7 The 1999 agreement was certified on 13 October 1999 and had a nominal expiry date of 30 June 2000. The agreement, which applied to a number of Emwest sites across Victoria and bound various unions, provided for different commencement dates at the various sites. Clause 5 of the 1999 agreement relevantly provided that:

The application of the terms of this agreement at each site specified in Schedule `A' will be from the day after the expiry date specified in Schedule `A'.

In relation to the Newport site, Schedule A specified the agreement duration as "01/07/97 to 30/09/99" and the EBA Code as "EO823". EO823 was the code of the 1998 redundancy agreement, although neither the 1997 agreement nor the 1998 agreement had a nominal expiry date of 30 September 1999.

8 The 1999 agreement dealt with a range of terms and conditions of employment including redundancy. Clause 16 provided for 3.25 weeks' pay per year of service capped at 70 weeks. There was no provision for payment out on redundancy of accrued sick leave. Clause 16.2 of the 1999 agreement stipulated that:

Where existing site redundancy arrangements provide payments and conditions in excess of these minimum standards, those existing redundancy arrangements continue to apply.

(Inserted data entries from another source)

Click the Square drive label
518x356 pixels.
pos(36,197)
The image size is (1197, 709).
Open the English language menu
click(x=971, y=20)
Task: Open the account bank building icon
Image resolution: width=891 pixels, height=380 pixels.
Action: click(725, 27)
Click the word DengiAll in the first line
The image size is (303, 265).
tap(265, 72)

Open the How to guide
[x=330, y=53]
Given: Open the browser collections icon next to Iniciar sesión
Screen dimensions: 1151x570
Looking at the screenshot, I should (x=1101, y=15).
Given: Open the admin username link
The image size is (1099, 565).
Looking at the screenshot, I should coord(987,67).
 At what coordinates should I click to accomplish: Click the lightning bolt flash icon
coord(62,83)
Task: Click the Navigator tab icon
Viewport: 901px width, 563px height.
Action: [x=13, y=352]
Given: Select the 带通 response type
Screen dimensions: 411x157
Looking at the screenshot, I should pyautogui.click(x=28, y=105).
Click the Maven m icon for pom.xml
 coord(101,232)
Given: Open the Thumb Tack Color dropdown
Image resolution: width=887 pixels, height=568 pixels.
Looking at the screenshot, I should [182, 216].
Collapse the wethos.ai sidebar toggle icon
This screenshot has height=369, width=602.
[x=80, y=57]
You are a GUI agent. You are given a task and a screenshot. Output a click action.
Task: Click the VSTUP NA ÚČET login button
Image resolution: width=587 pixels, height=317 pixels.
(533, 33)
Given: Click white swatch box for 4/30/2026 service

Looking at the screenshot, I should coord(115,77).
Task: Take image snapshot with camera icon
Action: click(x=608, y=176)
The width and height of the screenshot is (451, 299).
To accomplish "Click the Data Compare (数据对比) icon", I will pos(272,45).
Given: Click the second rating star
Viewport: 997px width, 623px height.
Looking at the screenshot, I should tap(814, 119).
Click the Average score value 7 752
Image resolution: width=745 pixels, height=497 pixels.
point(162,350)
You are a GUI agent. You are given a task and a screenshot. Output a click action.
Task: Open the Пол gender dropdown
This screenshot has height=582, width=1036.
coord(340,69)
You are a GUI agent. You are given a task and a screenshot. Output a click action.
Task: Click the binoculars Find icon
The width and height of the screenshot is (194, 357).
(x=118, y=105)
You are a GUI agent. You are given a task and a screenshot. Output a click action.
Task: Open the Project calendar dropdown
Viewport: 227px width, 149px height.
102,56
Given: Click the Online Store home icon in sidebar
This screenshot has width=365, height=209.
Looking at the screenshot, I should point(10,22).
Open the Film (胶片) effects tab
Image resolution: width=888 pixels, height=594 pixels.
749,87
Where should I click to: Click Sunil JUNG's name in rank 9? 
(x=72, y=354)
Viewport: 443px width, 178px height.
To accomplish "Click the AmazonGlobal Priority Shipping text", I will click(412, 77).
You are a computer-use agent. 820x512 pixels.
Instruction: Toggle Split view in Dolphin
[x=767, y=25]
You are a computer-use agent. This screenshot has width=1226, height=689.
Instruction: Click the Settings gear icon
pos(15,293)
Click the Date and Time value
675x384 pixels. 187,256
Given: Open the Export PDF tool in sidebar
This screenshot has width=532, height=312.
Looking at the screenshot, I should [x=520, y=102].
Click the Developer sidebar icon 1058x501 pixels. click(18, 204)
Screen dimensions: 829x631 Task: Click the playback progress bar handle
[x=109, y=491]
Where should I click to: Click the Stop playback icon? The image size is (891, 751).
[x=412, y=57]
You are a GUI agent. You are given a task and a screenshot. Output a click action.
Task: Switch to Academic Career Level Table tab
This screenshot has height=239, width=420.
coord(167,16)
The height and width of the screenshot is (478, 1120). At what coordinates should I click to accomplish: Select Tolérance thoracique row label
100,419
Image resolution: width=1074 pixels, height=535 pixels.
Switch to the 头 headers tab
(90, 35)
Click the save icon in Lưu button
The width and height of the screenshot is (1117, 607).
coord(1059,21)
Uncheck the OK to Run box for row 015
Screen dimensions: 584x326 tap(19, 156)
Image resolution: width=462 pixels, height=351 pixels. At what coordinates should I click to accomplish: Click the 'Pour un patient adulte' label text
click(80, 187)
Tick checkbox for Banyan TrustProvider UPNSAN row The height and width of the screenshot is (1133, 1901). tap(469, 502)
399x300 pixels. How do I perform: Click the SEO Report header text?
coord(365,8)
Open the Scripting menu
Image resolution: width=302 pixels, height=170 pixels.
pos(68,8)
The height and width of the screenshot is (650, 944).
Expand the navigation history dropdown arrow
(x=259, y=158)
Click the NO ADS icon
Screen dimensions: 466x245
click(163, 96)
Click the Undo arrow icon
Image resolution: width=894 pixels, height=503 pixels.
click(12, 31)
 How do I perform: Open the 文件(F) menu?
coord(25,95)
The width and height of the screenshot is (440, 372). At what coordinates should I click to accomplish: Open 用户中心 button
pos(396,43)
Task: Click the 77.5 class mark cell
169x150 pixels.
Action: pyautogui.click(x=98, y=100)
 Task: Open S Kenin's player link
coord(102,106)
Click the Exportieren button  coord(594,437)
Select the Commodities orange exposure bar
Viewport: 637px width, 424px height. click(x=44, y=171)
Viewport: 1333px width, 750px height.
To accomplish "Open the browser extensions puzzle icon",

9 The relationship between the 1999 agreement and other awards and agreements was addressed in clauses 6 and 14 of the 1999 agreement. Clause 6.3 stated:

Existing award and over award payments and conditions of employment shall continue to apply as if they were a term of this Agreement except where the expressly stipulated terms of this Agreement provide otherwise.

Clause 14 relevantly stated:

Except where specified the previous enterprise agreements and local site agreements shall continue to apply as if they were a part of this Agreement, but to the extent of any inconsistency this Agreement is to prevail.

10 The 2000 agreement was certified on 30 April 2001 and had a nominal expiry date of 30 June 2003. Emwest and the union were parties to the 2000 agreement, which applied to all employees at the Newport site engaged in any of the occupations, industries or callings specified in the 1998 Award Parts I and V. All production employees of Emwest at the Newport site were covered by the 2000 agreement.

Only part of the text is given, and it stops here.